## Document segment
-------------------------
How manhood is demonstrated in major cities is often very different than how it is expressed in rural areas, for example. The rich may express it differently than the poor, if only because the rich have the means to do so that the poor do not. The same is the case with womanhood. I've lived in suburban areas where no white woman would leave the house without first painting her face. And I've lived in poorer areas where most white women don't wear much make-up at all. Many women who are farmers, for example, don't spend time in the morning putting on eye-liner and lipstick, because her day's activities don't require it. (In some urban environments, to not wear make-up as a woman is seen as not being fully dressed for work.) The men around non-femme womem might wish she would femme herself up, but she's got work to do that makes such effeminacy impractical to the point of not being a priority.

A stereotype of transgender people is that we/they always choose the most masculinist or effeminate ways to present ourselves as gendered people. I find that among the trans population, there is a greater percentage of us who challenge dominant, compulsory gendered presentations. The only other group I know of that challenges those codes of conduct and presentation are radical feminists. I don't know the political objectives of a large number of trans activists, other than to fight for basic civil and human rights. In this, many trans activists' agendas are similar to many gay male activists' agendas: figure out how to survive the hostilities directed at one's own political group, reduce discrimination and violence against us, while establishing footholds of respect and dignity in media and society at large.

While the trans people I know personally are all feminist, I don't assume that's the case with transgender people generally. (Similarly, most FAAB women I know are feminists, but I don't assume most women prioritise the political project of ending patriarchy.) The radical feminists I know are working to end patriarchy or are working to resist its political mandates. Unlike with trans and gay males, there is virtually no possibility of being regarded with respect or getting a foothold in dominant media that establishes one's group as having dignity and worth. In the U.S., it is about as likely you'll be regarded as intellectually and politically credible if you're radical feminist as you would be if you declared yourself a marxist-leninist.

Radicalism has been dying in this country, and in many others, for the better part of the last two decades, if not longer. Fopomo theories promoted in the Academy, promoting anti-feminist Queer Theory as an advancement over radical feminist theory, is one of many reasons for this. I personally find most queer theory deeply hostile to and bigoted about radical feminists and radical feminism.

Feminism is now deeply factioned and fractured socially. Most feminists I know find places of agreement and disagreement that makes alliance-building difficult. Whether the problem to be addressed among feminists is white supremacist privileges and entitlements, classism, how best to resist patriarchal imperatives, taking a liberal or radical stance on various issues, or whether or not to be lesbian and why, I find that feminist unity is at an all time low in the West. Sisterhood is almost non-existent, relative to what I experienced thirty years ago. Any ideologies that promote gender-as-natural and biological are seen by many radical feminists and myself as exacerbating the problems, making radical activism aimed at ending rape and other manifestations of misogyny more difficult and imperiled.
-------------------------
## Tasks
• A. In the essay on gender and feminism, what do many radical feminists and the author see as making radical activism against rape and misogyny more difficult?
• B. In the essay on gender and feminism, why don't many women who are farmers spend time in the morning putting on eye-liner and lipstick?
• C. In the essay on gender and feminism, echo word for word the part that opens with the words containing "While the trans" and closes with "yourself a marxist-leninist.".

## Collected data
-------------------------
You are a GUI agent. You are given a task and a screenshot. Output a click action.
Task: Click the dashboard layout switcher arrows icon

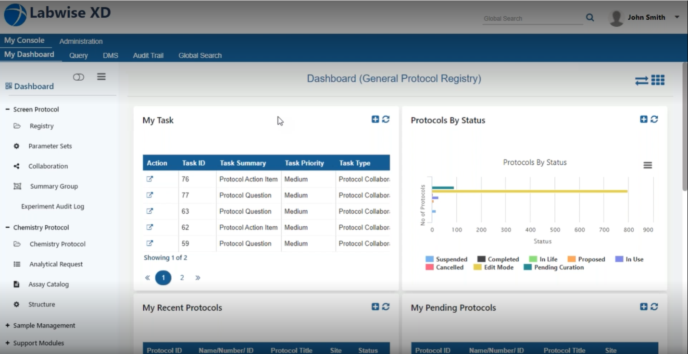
-------------------------
## Exercise responses
• A. Ideologies that promote gender as natural and biological.

• B. Their day's activities don't require it. Their work makes such effeminacy impractical, to the point that it isn't a priority.

• C.
While the trans people I know personally are all feminist, I don't assume that's the case with transgender people generally. (Similarly, most FAAB women I know are feminists, but I don't assume most women prioritise the political project of ending patriarchy.) The radical feminists I know are working to end patriarchy or are working to resist its political mandates. Unlike with trans and gay males, there is virtually no possibility of being regarded with respect or getting a foothold in dominant media that establishes one's group as having dignity and worth. In the U.S., it is about as likely you'll be regarded as intellectually and politically credible if you're radical feminist as you would be if you declared yourself a marxist-leninist.